Ed eccomi, “ritorno da te senza niente da dire, senza tante parole, ma con in mano un raggio di sole”, direbbe Jovanotti. Infatti è proprio così. Non ho un granché da dire ed è questo il bello. La mia vita è in ordine anche se non ho avventure speciali da raccontare. Non posso scrivere di viaggi entusiasmanti o di notte brave per il momento, ma solo della vita, quella che scorre abbracciata alla normalità.

 

Forse finora era proprio questa la paura, quella di essere troppo poco interessante, di non avere niente di entusiasmante da raccontare, non perché le mie giornate manchino particolarmente di entusiasmo, ma perché oggi la normalità sembra un po’ passata di moda.

E fidatevi non lo sto dicendo con tono polemico.

Bellissimi i social dove i Travel bloggers ci portano alla scoperta di posti meravigliosi, le beauty bloggers spacchettano i loro milletrentordici pacchetti, le influenzzzzers ci portano nei vari eventi organizzati da questa o quell’altra azienda.

Interessante vedere tutto ciò semplicemente con il nostro smartphone e sono la prima ad esserne affascinata.  Ma ogni volta affiora un senso di non so che, forse quella sensazione di avere una vita troppo normale, senza eventi super cool, senza partenze avventurose alla scoperta di posti che si trovano dall’altra parte dell’emisfero, senza aziende super fashion che ci fanno arrivare a casa nuovi prodotti da testare o nuovi capi da indossare. Non sono contraria a tutto questo anzi (se volete inviarmi qualche regalino vi lascio il mio indirizzo), penso solo che ciò ci stia facendo sentire un po’ meno soddisfatti delle nostre vite “normali”, come se questa parola abbia assunto un valore negativo.

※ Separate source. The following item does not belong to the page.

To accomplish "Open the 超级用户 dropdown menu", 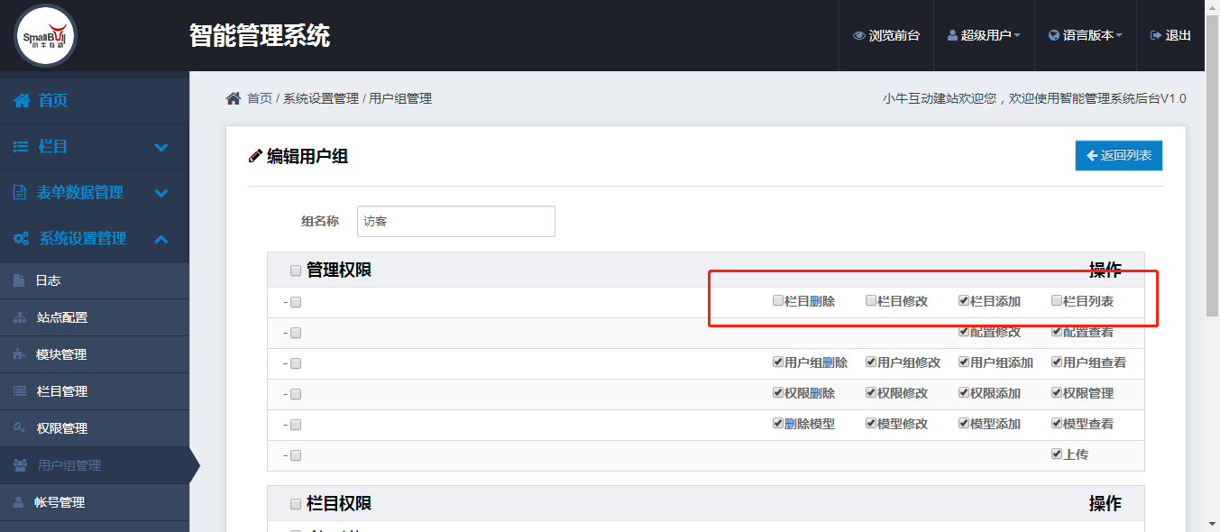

Ecco perché ho sentito la necessità di sedermi e analizzare la mia quotidianità, fino ad arrivare a capire quanto sia importante, a sera, sentirsi soddisfatti della propria giornata, anche se non l’abbiamo condivisa sui social o raccontata in un post, anche se si è svolta nell’assoluta normalità.

 

 

E per normalità intendo i rapporti semplici, i risvegli lenti, le telefonate e i messaggi inaspettati, le pause tra un cucchiaino colmo di Nutella e un aperitivo disorganizzato, le colazioni abbondanti, gli abbracci, i sorrisi, gli acquisti non premeditati, il rossetto preferito, la frase preferita, il sushi, la pizza del sabato sera, il cappuccino della domenica mattina, il plaid di pile nelle giornate di pioggia, gli occhiali da sole appena spunta un debole raggio, le giornate in cui ci si prende poco sul serio e quelle in cui ci si sente importanti, i difetti degli altri che smettono di essere difetti e ci strappano un sorriso, i nostri difetti che magicamente diventano il nostro segno distintivo, la canzone del giorno e quella preferita di sempre,  il film preferito di sempre, le storie d’amore che tutti “blea che schifo” e poi sono comunque incollati allo schermo, quel libro ancora sul comodino e quello riletto mille volte, il posto che puoi chiamare casa, il posto che puoi chiamare cuore e poi quel posto che puoi chiamare amico. Insomma LA VITA, normale, ma VITA.